Alex and I strike a pose outside Buckingham Palace

Then we simply hopped onto some fantastic cycling “motorways” to get to Hyde Park and across to Paddington. Easy. We pulled up at the station feeling victorious. We’d made it. It was 6pm.

Bike Spaces

Alex was in the queue for the ticket office. We’d tried to book a train with bike spaces online and at the ticket machines and nothing was working. I gave her my railcard and she joined the back of the queue. Luckily both of us are at least part British, it was like the queue for the Vogon release papers in The Hitch Hiker’s Guide to the Galaxy.

 

When she finally got to the front of the queue, there was long discussion, sad faces and then some beckoning. I joined her at the desk.

“He says there aren’t any bike spaces on the next train.”

Oh. We were already at least an hour later than our cut off time for a train to Plymouth. But Alex was really ready to go home. We’d decided we’d do it, even though we’d get in at like midnight.
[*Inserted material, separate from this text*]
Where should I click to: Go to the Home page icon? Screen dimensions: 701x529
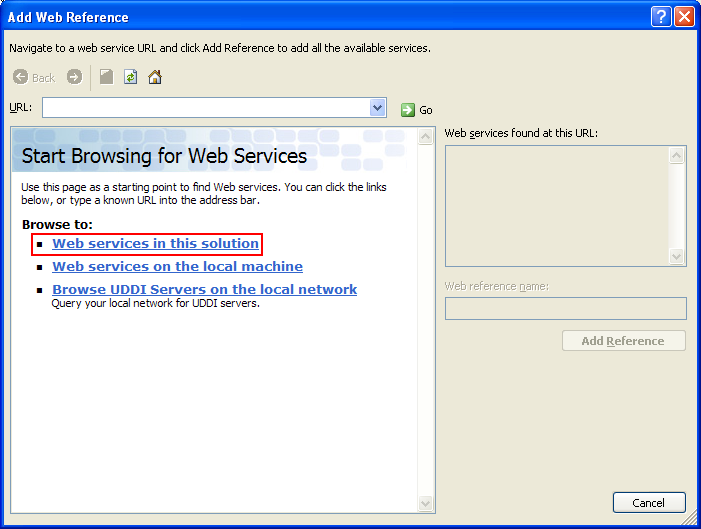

“Well it said there were on the website when we tried to book them online,” I tried.

Grumpy train official was having none of it. “Well I have it up on the system and it says they’re all booked.”

“He won’t let us get on the train without bike tickets,” said Alex quietly.

“Okay,” I said, thinking at a million miles an hour rather than be sent to the back of the queue again, “well that’s okay, we can just dismantle our bikes and put them in the extra large luggage in coach D.” (I’d forgotten it wasn’t CrossCountry.) I turned to the man at the desk, “Would that be okay?”

He slowly agreed. Non-standard technique, certainly.

Printed tickets in hand, we went back to relieve the random stranger of watching our bicycles.

“We aren’t going to dismantle our bikes, of course,” I reassured Alex. I’m fairly sure her’s wouldn’t have got back together again at that stage! “There will be spaces. And if there aren’t spaces we can just stand with them by the doors and if they kick us off we’ll just apologise profusely and then get on the next train.”

Everything was falling apart emotionally. We just needed to get home.

There were, incidentally, four unbooked bike spaces in our carriage, never mind the others. I wonder how many cyclists were turned away because of a problem with the booking system.

Woods in the Dark

We cycled back home from Plymouth station. I led the way. No faffing about with maps and route signs this time. It was basically my old commute before I’d started working from home (and then changed job). By this point it was something like 10:30pm and Plymouth’s nightlife was starting to come out. Then we spent a long time cycling through the woods in the dark, the moon occasionally peeping out from behind the clouds.

It was strange and yet nice to finish on a route I knew so well. It’s a good reminder that all roads lead to the rest of the world. You just have to get on and start pedalling.

Finally, we stopped on a street corner like we’d done so many times. Alex’s house in one direction and mine in another. It was oddly unceremonious. We might have just spent the last 20 days together and cycled a very long way, but we knew we’d see eachother soon. For starters I knew Alex would be coming round tomorrow for celebration cake.

So, we split and went our separate ways to our separate streets. I sheepishly pulled up at my parent’s back door at midnight. “Err, hi – I’m back!”